After spending more than 10 years in Honduras working closely with the Ministry of Health to effect change in the nation’s fortification practices, PHC is pleased to announce that recently the Ley de Fortificación de Alimentos en Honduras (Honduras Food Fortification Law) was published in the nation’s gazette and officially entered into force. This critical law gives the Ministry of Health the ability to declare fortification of foods mandatory for the public good, the power to enforce that decision, and the flexibility to revise fortification levels without the need for an act of congress. As Honduras is the first country in which PHC began operations, this event has particular poignance, offering proof that our efforts to combat malnutrition in the world’s poorest nations have tremendous value.
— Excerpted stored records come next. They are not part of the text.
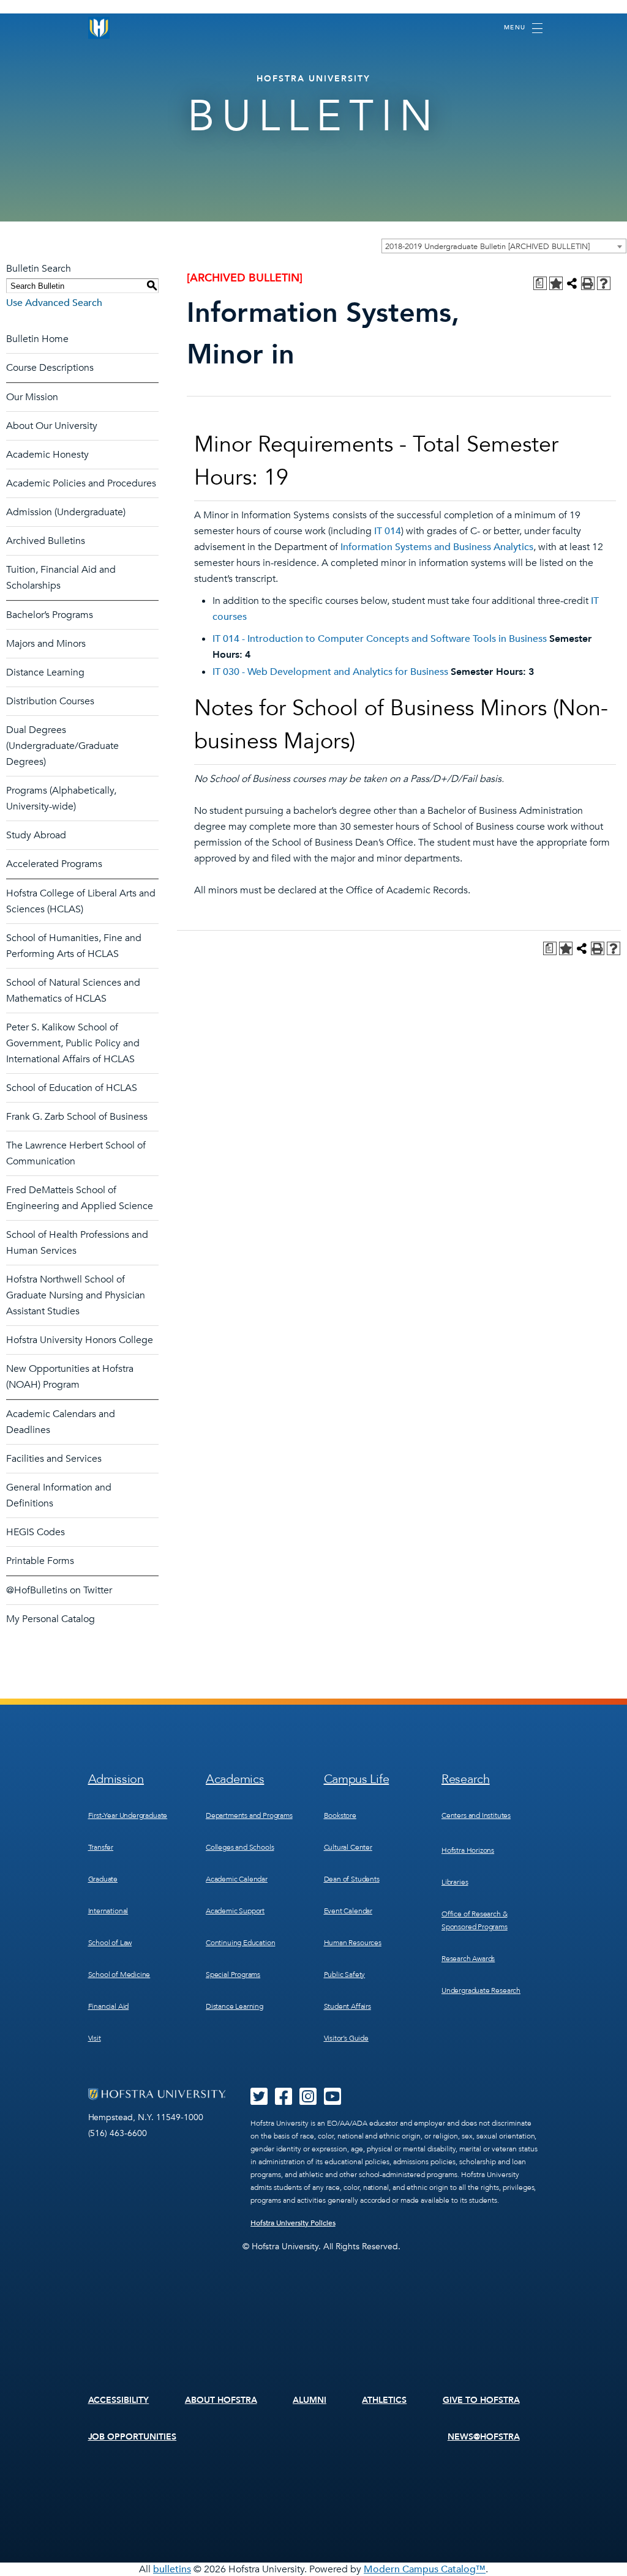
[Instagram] (308, 2100)
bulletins (172, 2569)
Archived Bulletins (45, 541)
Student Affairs (347, 2006)
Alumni (309, 2400)
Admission (116, 1779)
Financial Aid (108, 2006)
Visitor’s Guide (346, 2038)
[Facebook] (283, 2100)
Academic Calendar (237, 1879)
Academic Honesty (47, 454)
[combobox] (503, 246)
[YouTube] (332, 2100)
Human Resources (352, 1943)
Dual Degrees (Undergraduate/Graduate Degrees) (62, 746)
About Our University (51, 426)
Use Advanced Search (54, 303)
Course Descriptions (50, 367)
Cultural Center (348, 1847)
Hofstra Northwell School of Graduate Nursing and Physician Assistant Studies (75, 1295)
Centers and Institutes (476, 1815)
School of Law (110, 1943)
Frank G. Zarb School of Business (77, 1116)
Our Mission (32, 397)
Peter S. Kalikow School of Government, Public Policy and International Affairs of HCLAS (73, 1043)
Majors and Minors (46, 643)
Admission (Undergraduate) (66, 512)
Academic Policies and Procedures (81, 483)
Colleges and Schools (240, 1847)
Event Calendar (348, 1911)
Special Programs (233, 1974)
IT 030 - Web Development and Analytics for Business (330, 672)
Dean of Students (352, 1879)
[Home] (99, 27)
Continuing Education (240, 1943)
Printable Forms (40, 1561)
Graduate (103, 1879)
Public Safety (345, 1974)
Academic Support (235, 1911)
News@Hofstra (484, 2437)
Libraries (454, 1882)
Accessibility (118, 2400)
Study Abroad (36, 835)
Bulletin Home (37, 339)
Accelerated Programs (54, 864)
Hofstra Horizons (467, 1850)
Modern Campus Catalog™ (425, 2569)
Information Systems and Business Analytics (436, 547)
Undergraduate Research (480, 1990)
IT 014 (387, 531)
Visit (94, 2038)
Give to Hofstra (481, 2400)
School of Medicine (119, 1974)
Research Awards (468, 1959)
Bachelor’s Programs (49, 615)
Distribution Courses (50, 701)
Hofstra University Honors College (79, 1340)
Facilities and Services (54, 1458)
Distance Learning (45, 672)
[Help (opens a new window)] (603, 283)
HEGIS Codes (35, 1532)
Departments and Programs (249, 1815)
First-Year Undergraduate (128, 1815)
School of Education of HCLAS (71, 1088)
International (108, 1911)
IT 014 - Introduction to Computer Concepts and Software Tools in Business (379, 639)
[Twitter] (259, 2100)
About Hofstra (221, 2400)
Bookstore (340, 1815)
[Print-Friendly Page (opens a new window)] (588, 283)
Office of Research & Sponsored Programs (474, 1920)
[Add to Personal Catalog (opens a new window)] (556, 283)
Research (465, 1779)
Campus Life (356, 1779)
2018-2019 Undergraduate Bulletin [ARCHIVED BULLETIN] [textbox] (487, 246)
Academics (235, 1779)
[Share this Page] (572, 283)
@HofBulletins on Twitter (59, 1590)
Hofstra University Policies (293, 2223)
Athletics (384, 2400)
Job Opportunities (132, 2437)
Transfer (101, 1847)
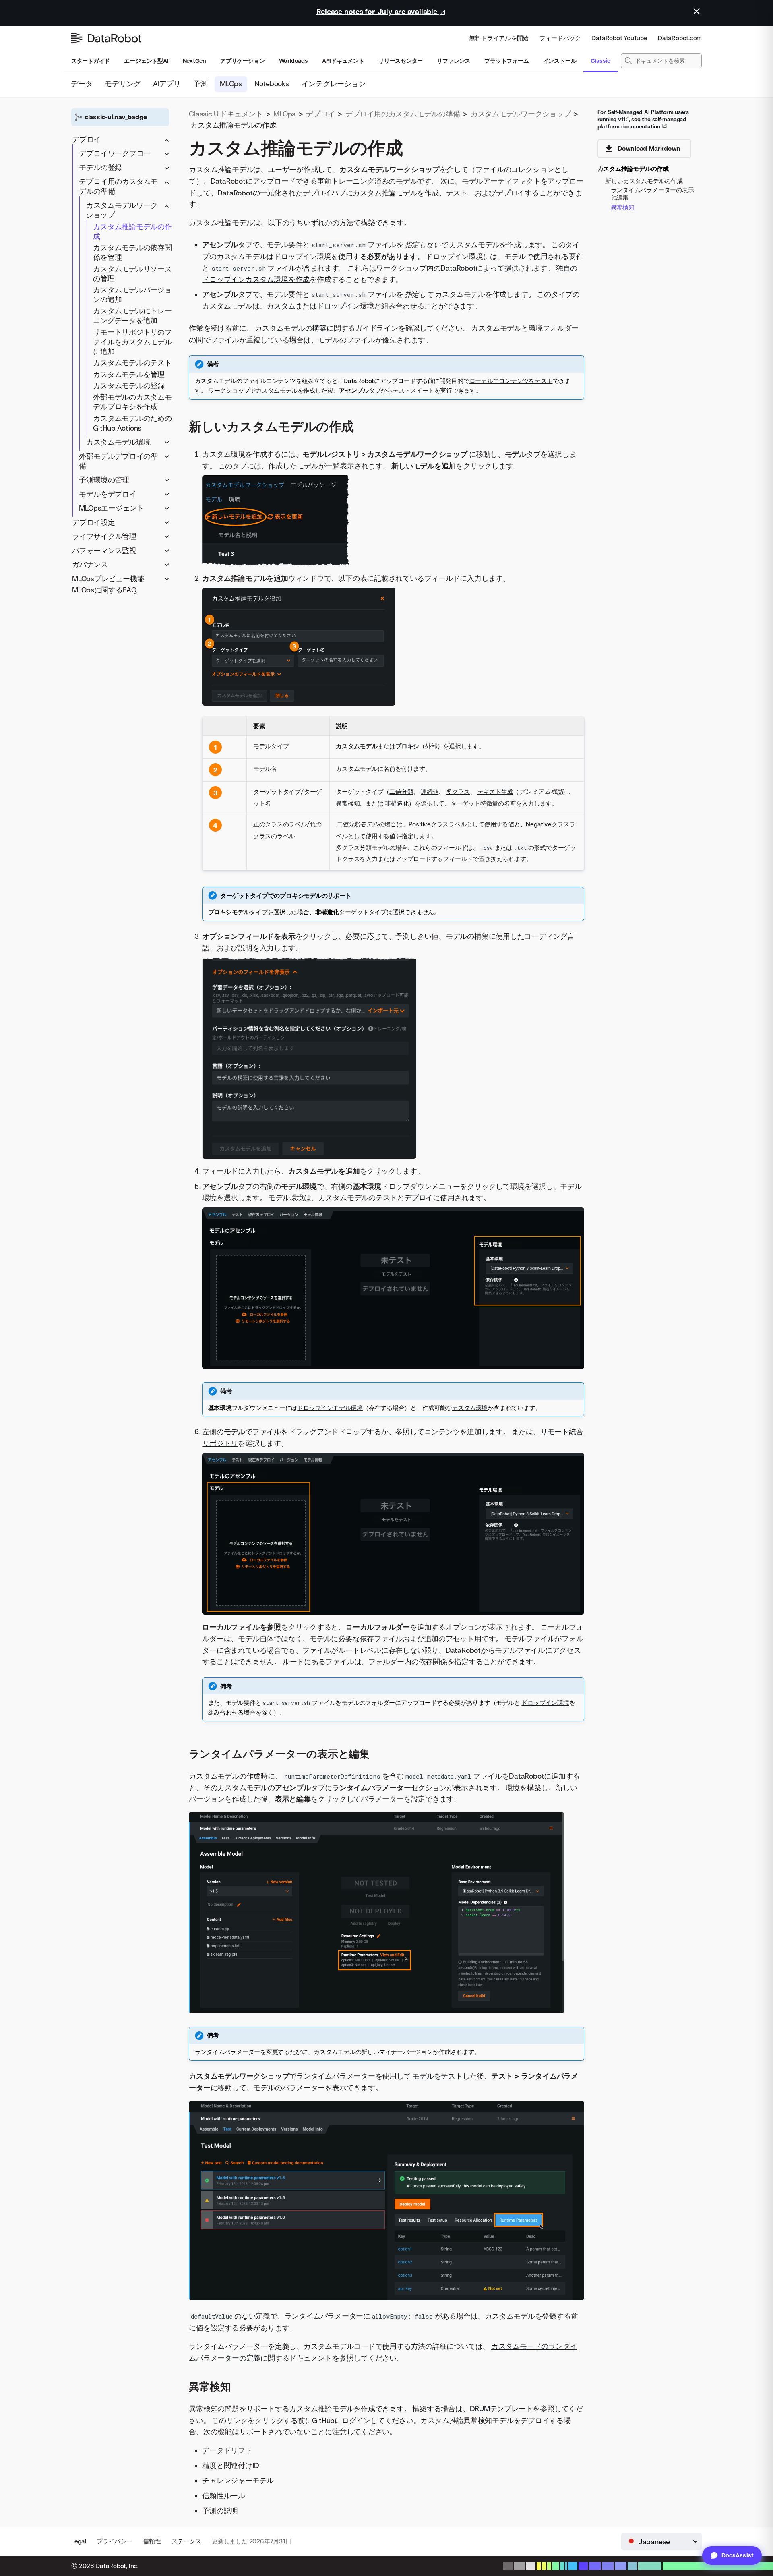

Honduras began fortification of salt and sugar in the 1960s and 1970s, but the way in which it was achieved (by congressional acts that specified exact fortification levels and penalties for noncompliance) left no room for modification based on changes in diet and nutritional science. More than thirty years later the old standards were in need of revision. Data gathered by the joint PHC-Ministry of Health consumption survey highlighted this need and in fact suggests the fortification level of salt might be too high, leading to a risk of hyperthyroidism and other negative health effects. It was with this in mind that PHC worked with the congressional committee on women and children to draft the Honduras Food Fortification Bill. Following tireless lobbying on the part of PHC’s partners in Honduras the National Congress formally approved the bill in November of 2010 and now, finally, it has become law.

Honduras is currently working with a regional harmonization initiative to craft new standards that take into account both current consumption patterns and the need to streamline growing intra-regional trade. PHC remains in touch to provide technical assistance if requested, but is proud to report that the need is limited: with the Ministry of Health empowered by the new law, Honduras is moving forward on its own to launch revised fortification standards.